*Idąc ciemną uliczką, słyszałam co chwila krzyki z oddali... Cały czas bałam się, a z oczu mi leciały łzy... Przede mną pojawiła się czarna postać... Zaczęłam biec ile sił w nogach lecz zjawa cały czas była za mną... Wszędzie był ogień... W oddali zobaczyłam małe dziecko, które strasznie płakało, a obok niego drugą zjawę ... po chwili zjawa wzięła dziecko na ręce... obok nich stał ktoś jeszcze... Była to kobieta... płakała i krzyczała, prawdopodobnie była matką maleństwa.. Kiedy zjawa wzięła dziecko na ręce zaczęłam słyszeć głośniejsze krzyki... Zjawa po chwili puściła dziecko, które kiedy spadło zaczęło krzyczeć ... po czym wyzionęło ducha i przed oczami pojawiła mi się twarz tego dziecka... tylko była jakaś inna... Była cała poraniona... wszędzie były jakieś zadrapania , cięcia itp... To dziecko było straszne... Zaczęłam strasznie krzyczeć ... nie wiedziałam co mam zrobić...*
... Obudziłam się z krzykiem i zaczęłam płakać.

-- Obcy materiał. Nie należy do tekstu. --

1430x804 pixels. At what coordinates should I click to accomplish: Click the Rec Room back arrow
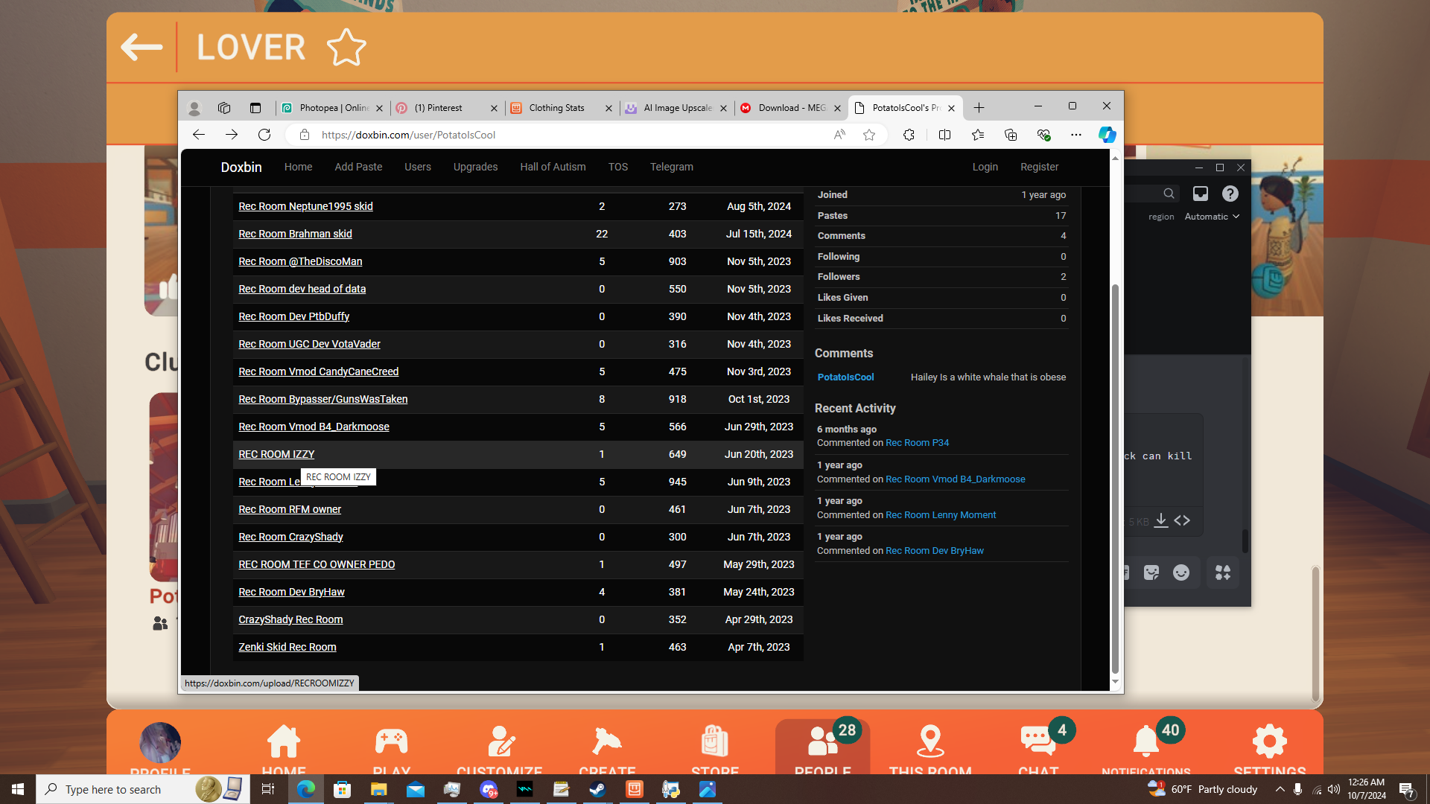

- Mała co się stało ?! - Andy wbiegł do pokoju , po czym szybko usiadł na łóżku na którym spałam i mnie przytulił - ... Zły sen ?
- Tak - powiedziałam szeptem - Andy , proszę cię ... Nie zostawiaj mnie samej... Nie chcę być sama...
Było jeszcze ciemno, więc domyślałam się że było jakoś po piątej, więc raczej długo nie pospałam ;-; .
- Nie zostawię cię, bez obaw. - mówiąc to skoczył szybko pod kołdrę i położył moją głowę na jego gołym torsie... 'eyy... przecież nie dawno miał koszulkę o.o dobra mniejsza o to XD' . - Jestem tutaj i nie masz się czego bać... a teraz idź już spać - mówiąc to pocałował mnie w głowę 'słodko'
- Dziękuję Andy... Dobranoc. - powiedziałam szeptem.
...
Nazajutrz
...
Biorę telefon leżący na stoliku obok, aby sprawdzić, która jest godzina... '10:30... nie jest tak źle XD' - pomyślałam.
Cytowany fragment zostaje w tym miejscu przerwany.